#### [EXCERPT]
--- Start ---

# Forum Home Renovation Bathrooms  Advice on Kithcen Benchtop Types - Value for Money

## Damon_11

Greetings new friends, 
Happy to be on your forum for the first time.  Wife spends far too much time on them for kids stuff, so thought I would try this medium for advice. 
Have all but squared away my DIY Kitchen Reno - Lamikits Flatpack carcass, vynil wrap doors, appliances, sinks and taps but not quite there on the benchtop. 
Considering Square roll formed laminate and need people's experiences and relative cost per meter of: 
Laminex Squareform
Alternate laminate brands square finished
Acrylic Stone Benchtops like:
Ceaserstone
Laminex Freeform
Askilan
Corian
Others as you may suggest 
I have L shaped bench
3000mm x 710mm + 4000mm x 1000mm and 1200mm x 600 
And located in Perth, Northern suburbs looking for good contractor  
With Thanks....DC  :Smilie:

----------


## MrFixIt

Hi Damon   

> I have L shaped bench
> 3000mm x 710mm + 4000mm x 1000mm and 1200mm x 600

  That's a BIG bench top to handle! 
FWIW I just did my own post-formed bench tops at Your Woodworks in Willetton. David the owner has set up this workshop specifically for the "end user" like me and possibly yourself. 
Check it out here ...  http://www.yourwoodworks.com/   

> And located in Perth, Northern suburbs

  So am I, in Carine  :Biggrin:    

> looking for good contractor

  I gave up on those a loooooong time ago and have been doing most of my own work for years. I saved about $800 on my bench tops. 
Just tell David the laminate you need and provide some reasonable drawing with dimensions and he will quote you on the materials - supplied at a VERY competitive price (trade price or thereabouts), including the 33mm benchtop material, he keeps that on hand. 
Dave has a guy there who will show you how to use the machines and help you with them. You do ofcourse pay for the hire of the machines and any assistance given, however this is VERY cost effective and if you do take advantage of his workshop you will save yourself some money even when you pay the labour/hire charges. 
The use of the equipment is charged out on a minutes time frame - it's very good.and fully itemised. 
Good luck...

----------


## Damon_11

Thanks for that - remember seeing this workshop ages ago and a good reminder!  :Smilie:   Might leave the visible things like the postform to experts.

----------


## bitingmidge

Damon, 
Your title is "value for money", is that what you mean? 
A post form laminate is probably realistically going to give you the best value for money, and it's relatively easy to replace when it does ding, chip, peel, fade and wear out.      
All you need to do is price the various laminates and pick the cheapest if that's what you are chasing. (I'll bet the one you want isn't the cheapest!  :Rolleyes:  ) 
Reconstituted stone materials depending on the brand will give a much nicer surface to work on, with Corian being right up at the top of the tree.  Unfortunately in the case of Corian it's also terribly expensive now, and certainly couldn't be described as "value for money", unless it makes you feel really good to know you can afford it! 
Beware of some of the cheaper "stone" type materials which are little more than a resin slurry and tend to break down under UV light (I don't know the brands, but if they are less expensive than a post-form top - beware!)

--- End ---

Text and item location entries:
--- Start ---

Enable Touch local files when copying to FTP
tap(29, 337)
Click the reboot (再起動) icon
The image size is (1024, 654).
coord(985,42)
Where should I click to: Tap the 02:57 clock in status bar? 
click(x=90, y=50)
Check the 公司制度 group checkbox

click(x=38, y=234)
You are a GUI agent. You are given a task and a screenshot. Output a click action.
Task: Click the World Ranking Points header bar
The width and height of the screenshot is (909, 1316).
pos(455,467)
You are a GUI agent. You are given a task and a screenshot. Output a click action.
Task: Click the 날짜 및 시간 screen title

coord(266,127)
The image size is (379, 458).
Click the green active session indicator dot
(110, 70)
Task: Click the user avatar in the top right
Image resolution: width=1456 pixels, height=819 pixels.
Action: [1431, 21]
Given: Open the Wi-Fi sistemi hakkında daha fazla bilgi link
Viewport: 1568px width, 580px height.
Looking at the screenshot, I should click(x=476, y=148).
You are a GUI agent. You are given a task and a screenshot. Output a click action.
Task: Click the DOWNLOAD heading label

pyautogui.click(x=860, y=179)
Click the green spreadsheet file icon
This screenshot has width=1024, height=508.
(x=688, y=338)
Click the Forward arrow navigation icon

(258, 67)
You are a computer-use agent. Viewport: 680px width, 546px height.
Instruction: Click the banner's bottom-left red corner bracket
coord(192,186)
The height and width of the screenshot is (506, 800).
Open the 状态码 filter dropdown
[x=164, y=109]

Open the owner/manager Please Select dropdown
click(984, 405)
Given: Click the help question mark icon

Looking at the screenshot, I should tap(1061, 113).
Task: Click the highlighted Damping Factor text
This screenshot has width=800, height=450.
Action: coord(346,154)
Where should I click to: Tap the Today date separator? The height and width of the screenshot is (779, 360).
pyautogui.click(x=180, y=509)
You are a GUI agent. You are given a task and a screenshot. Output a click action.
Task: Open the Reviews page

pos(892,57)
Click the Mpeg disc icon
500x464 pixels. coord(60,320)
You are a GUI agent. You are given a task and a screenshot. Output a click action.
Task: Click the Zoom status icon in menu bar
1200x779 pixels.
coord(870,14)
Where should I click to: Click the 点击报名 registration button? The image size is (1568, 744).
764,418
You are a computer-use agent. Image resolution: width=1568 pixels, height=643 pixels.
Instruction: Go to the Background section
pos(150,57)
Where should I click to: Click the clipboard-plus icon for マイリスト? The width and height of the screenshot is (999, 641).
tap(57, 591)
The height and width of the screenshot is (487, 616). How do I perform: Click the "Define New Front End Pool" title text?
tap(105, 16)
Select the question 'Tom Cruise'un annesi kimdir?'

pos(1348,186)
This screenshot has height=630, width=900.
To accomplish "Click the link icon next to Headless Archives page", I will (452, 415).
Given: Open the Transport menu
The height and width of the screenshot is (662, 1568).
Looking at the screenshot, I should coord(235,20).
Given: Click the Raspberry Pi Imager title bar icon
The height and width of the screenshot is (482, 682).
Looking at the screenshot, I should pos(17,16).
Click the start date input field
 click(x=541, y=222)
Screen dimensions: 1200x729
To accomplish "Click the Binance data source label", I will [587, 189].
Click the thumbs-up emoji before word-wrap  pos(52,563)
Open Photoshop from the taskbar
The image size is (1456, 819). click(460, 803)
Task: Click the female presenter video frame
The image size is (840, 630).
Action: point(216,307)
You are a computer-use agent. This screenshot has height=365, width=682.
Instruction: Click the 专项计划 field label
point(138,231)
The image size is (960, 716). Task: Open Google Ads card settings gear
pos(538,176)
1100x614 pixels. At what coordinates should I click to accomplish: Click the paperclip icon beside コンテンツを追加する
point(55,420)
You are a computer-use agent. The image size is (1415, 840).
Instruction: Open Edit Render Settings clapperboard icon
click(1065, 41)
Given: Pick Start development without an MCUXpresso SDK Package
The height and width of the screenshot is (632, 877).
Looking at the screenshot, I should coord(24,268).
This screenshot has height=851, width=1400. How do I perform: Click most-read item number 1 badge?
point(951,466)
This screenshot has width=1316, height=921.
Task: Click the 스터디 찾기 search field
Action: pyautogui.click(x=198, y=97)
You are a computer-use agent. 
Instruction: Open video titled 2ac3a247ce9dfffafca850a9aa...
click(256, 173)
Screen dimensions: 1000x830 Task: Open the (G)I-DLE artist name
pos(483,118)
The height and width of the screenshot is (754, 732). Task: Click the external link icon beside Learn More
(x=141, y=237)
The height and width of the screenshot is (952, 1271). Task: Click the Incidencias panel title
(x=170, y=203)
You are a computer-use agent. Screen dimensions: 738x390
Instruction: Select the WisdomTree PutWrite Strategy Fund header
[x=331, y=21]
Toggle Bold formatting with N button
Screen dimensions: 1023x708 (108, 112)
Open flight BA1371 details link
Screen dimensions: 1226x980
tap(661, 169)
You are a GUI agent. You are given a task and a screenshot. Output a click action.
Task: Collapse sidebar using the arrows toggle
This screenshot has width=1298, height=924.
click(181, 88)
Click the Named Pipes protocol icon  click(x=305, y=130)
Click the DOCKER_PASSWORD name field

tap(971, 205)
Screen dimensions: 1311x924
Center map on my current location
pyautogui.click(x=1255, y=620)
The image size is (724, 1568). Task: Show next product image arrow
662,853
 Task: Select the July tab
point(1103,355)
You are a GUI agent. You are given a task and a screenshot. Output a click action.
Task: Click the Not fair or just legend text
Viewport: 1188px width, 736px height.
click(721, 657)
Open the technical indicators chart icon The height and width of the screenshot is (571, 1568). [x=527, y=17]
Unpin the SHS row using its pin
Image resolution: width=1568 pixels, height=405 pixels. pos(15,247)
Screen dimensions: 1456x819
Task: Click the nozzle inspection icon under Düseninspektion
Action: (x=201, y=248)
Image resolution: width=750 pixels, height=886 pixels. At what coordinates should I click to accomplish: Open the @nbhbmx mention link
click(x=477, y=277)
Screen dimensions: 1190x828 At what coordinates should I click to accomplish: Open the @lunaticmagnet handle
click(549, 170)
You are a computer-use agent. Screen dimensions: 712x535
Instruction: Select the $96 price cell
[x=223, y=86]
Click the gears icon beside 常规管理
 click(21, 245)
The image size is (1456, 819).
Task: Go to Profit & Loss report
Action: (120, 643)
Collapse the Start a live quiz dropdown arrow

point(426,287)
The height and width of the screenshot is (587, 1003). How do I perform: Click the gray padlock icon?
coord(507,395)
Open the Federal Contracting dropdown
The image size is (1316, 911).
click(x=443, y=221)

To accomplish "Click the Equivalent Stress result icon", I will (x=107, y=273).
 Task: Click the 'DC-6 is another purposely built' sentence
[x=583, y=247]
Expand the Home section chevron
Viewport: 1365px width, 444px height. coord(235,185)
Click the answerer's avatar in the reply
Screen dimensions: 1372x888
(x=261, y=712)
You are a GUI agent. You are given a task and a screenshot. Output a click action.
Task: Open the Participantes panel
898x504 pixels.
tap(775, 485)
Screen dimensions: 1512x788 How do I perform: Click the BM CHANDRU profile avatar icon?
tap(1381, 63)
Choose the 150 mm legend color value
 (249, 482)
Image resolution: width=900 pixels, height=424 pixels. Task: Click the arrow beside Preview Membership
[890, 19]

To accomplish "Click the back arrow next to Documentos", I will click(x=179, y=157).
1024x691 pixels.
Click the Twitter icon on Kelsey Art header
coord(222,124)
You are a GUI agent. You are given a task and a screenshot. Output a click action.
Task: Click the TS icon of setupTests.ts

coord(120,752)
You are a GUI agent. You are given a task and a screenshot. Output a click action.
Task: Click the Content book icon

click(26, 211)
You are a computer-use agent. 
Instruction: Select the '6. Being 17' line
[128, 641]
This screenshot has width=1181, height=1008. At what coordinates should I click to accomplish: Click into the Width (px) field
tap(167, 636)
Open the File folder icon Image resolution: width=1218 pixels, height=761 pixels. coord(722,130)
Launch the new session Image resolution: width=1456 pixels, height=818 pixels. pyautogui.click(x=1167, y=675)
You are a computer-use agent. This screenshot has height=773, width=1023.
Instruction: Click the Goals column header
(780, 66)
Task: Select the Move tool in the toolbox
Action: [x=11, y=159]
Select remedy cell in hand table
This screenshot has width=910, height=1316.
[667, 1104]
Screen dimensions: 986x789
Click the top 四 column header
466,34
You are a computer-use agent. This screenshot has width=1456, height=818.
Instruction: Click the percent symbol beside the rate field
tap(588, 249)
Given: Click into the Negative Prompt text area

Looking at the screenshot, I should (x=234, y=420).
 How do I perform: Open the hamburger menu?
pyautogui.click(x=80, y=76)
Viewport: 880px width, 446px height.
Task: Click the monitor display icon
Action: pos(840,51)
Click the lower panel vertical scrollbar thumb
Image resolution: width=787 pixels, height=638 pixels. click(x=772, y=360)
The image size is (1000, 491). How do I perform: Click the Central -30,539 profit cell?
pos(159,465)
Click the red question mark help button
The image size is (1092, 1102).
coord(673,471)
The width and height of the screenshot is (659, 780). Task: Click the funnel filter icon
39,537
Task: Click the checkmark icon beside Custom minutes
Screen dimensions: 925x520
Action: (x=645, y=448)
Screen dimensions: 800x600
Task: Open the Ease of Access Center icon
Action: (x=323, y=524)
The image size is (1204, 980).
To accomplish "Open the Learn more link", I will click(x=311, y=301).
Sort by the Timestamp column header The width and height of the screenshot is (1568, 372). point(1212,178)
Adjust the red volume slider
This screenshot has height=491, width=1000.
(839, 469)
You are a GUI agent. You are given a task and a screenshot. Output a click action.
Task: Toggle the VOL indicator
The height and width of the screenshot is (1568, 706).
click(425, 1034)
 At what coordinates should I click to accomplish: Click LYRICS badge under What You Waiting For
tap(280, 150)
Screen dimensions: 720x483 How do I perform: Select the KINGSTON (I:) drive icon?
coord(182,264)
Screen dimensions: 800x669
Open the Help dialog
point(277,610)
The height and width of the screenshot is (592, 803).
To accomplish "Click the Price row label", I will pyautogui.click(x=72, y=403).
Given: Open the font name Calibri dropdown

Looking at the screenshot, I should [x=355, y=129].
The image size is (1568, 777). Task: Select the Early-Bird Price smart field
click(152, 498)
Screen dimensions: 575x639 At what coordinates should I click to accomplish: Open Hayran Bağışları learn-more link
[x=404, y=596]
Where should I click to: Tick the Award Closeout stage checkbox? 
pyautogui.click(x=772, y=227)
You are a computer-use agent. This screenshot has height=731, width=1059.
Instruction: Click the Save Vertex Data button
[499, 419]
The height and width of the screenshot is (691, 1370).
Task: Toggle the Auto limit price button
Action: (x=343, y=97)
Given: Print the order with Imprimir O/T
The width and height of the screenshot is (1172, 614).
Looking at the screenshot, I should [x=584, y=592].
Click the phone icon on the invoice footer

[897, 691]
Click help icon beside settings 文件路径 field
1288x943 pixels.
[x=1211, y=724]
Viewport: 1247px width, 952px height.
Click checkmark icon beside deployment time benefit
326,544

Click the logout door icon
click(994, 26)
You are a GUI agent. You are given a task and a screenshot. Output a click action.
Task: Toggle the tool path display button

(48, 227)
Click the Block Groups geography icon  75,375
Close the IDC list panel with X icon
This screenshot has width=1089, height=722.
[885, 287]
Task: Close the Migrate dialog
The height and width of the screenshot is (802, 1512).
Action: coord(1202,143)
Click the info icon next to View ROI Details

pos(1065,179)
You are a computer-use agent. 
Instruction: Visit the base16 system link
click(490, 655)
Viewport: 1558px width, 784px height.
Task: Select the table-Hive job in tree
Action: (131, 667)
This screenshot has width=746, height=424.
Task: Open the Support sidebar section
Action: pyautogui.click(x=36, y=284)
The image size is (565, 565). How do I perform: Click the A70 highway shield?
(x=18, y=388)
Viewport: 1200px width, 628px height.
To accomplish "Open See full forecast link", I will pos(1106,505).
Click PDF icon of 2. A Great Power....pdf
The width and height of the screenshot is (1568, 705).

--- End ---

#### [YOUR TASKS]
#1 Can you copy the part of the benchtop thread between "Check it out" and "my bench tops.", inclusive?
#2 Do these statements agree with the benchtop thread? Answer yes or no for each, and quote the words that decide it.
(a) MrFixIt reports saving about $800 on bench tops.
(b) Damon_11 plans to do the postform work without experts.
(c) bitingmidge calls Corian value for money.

#### [EXERCISE SOLUTIONS]
#1
Check it out here ...  http://www.yourwoodworks.com/   

> And located in Perth, Northern suburbs

  So am I, in Carine  :Biggrin:    

> looking for good contractor

  I gave up on those a loooooong time ago and have been doing most of my own work for years. I saved about $800 on my bench tops.

#2
(a) Yes: "I saved about $800 on my bench tops."
(b) No: "Might leave the visible things like the postform to experts."
(c) No: "certainly couldn't be described as "value for money""